WHAT IS REQUIRED: Don't include any picture when you restate the data word for word.

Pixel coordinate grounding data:

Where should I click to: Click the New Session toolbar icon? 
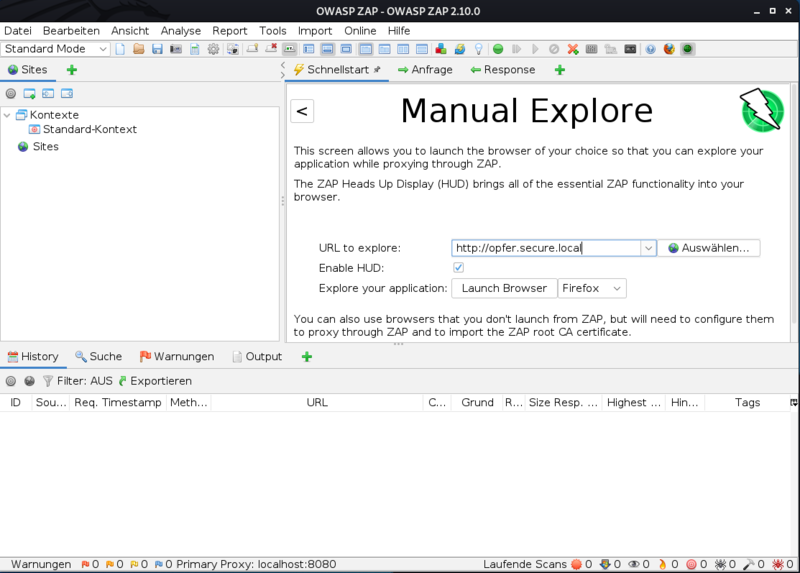tap(120, 49)

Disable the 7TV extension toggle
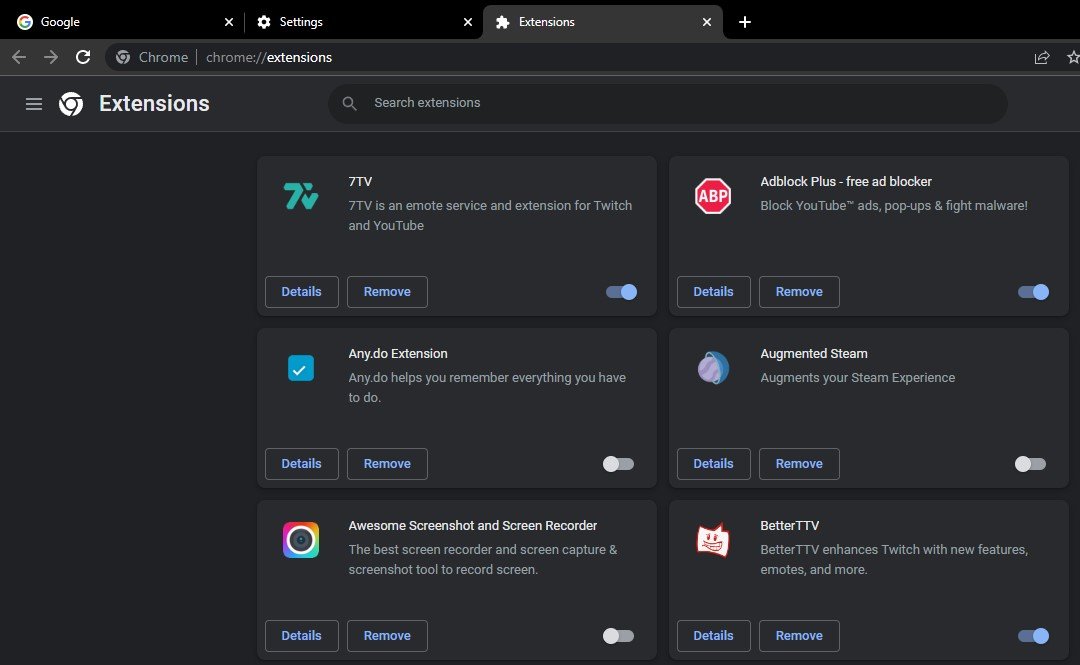621,292
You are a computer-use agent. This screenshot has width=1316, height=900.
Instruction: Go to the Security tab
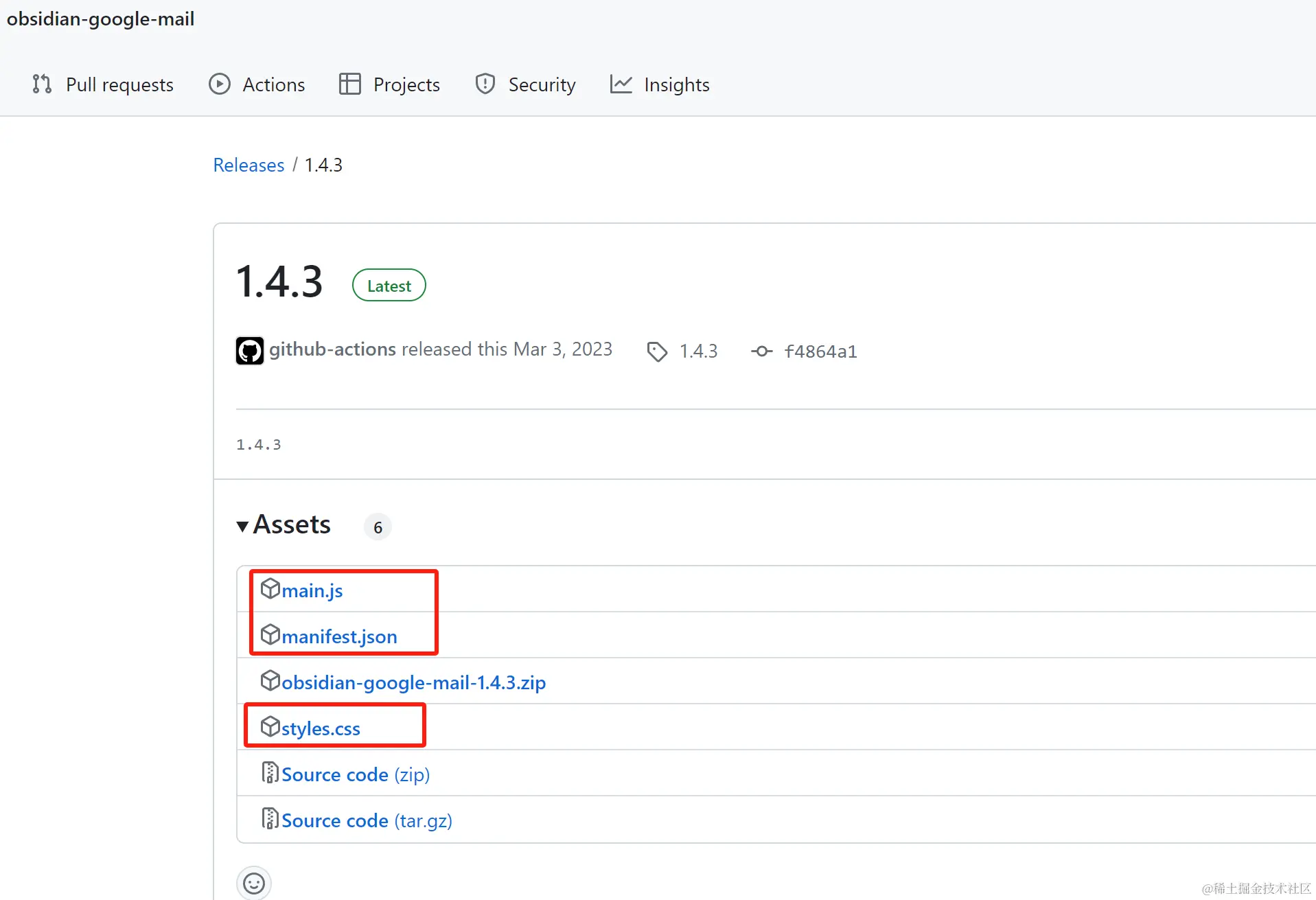pyautogui.click(x=542, y=84)
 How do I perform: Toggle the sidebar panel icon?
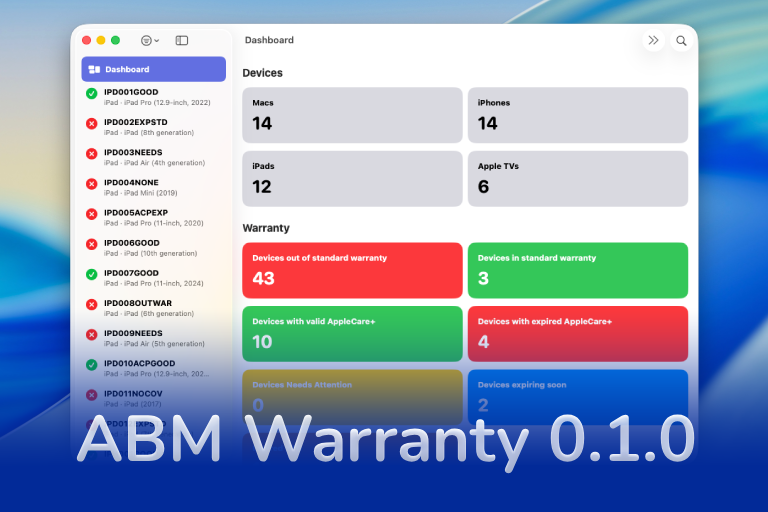182,41
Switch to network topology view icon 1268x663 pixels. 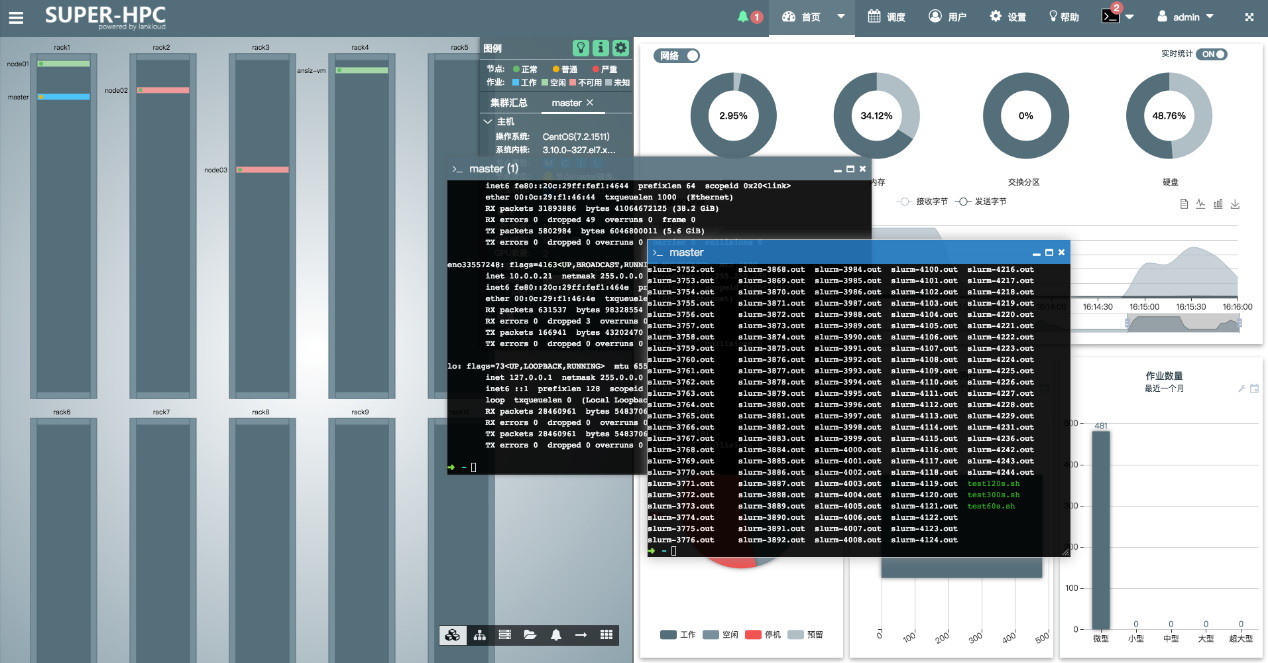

EXERCISE SOLUTION:
Where should I click to: Click the New Session toolbar icon? 
tap(120, 49)

Disable the 7TV extension toggle
621,292
You are a computer-use agent. This screenshot has width=1316, height=900.
Instruction: Go to the Security tab
pyautogui.click(x=542, y=84)
 How do I perform: Toggle the sidebar panel icon?
182,41
Switch to network topology view icon 1268x663 pixels. 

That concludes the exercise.